Exercise description: Retype every line of the records exactly.
■ ■ ■
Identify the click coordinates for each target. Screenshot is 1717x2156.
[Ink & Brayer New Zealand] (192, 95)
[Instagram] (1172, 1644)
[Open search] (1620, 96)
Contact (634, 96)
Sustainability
■ ■ ■
Output below:
Identify the click coordinates for each target. Screenshot is 1717x2156.
[Ink & Brayer New Zealand] (192, 95)
[Instagram] (1172, 1644)
[Open search] (1620, 96)
Contact (634, 96)
Sustainability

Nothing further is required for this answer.